Separately, a group of 18 mostly conservative states (and the governors of two others) filed a similar brief urging the high court to review the 9th Circuit’s decision. The practical effect of the ruling, they warned, “is to extend the reach of the CWA not only to virtually all of the nation’s waters, but to any land capable of absorbing water as well.”
The state officials told the justices that expanding the scope of the Clean Water Act would actually increase the workload of state regulators because 46 states have assumed responsibility for issuing the point-source pollution permits.
“As it stands, state environmental protection agencies already spend nearly 1.6 million hours and nearly $70 million each year processing [point-source pollution] permits. Those numbers are likely to increase by several orders of magnitude if this court allows the 9th Circuit’s ‘fairly traceable’ test to stand,” the state officials wrote.
Taking over the task would be difficult, too, they added.
“It is one thing to measure outflow from a pipe into navigable waters to ensure discharge levels are compliant with [a point-source] permit; it is quite another to track the volume of pollutants that reach navigable waters after seeping into the ground and joining the subsurface network of groundwater flows,” they wrote.

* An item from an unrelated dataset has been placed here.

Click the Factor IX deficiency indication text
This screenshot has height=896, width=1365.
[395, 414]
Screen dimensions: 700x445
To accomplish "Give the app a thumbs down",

“All told, the 9th Circuit’s standard threatens to drown state environmental protection agencies in a myriad of new and technologically challenging [point-source] permit requirements from a novel source of federal liability, and leech away scarce resources from other programs better equipped to address groundwater pollution,” they argued.
The environmental groups that originally brought the lawsuit against Maui had urged the Supreme Court not to take up the case because, they said, the appeals court was simply applying settled law.
“There is no basis for [the] alarmist claim the 9th Circuit’s decision sweeps millions of new sources into the [point-source regulation] program. Nothing has changed from the decades-old practice of considering the specific facts of each case to determine if a point source discharge via groundwater is the functional equivalent of a discharge into the navigable water,” they argued.
But other appeals courts interpreted the law differently, which meant that the federal point-source pollution rules would be different for different parts of the country. The Supreme Court often steps in to settle disagreements among lower courts.
The high court will likely hear the case in its next term, which begins in October. The case is County of Maui, Hawaii v. Hawai'i Wildlife Fund.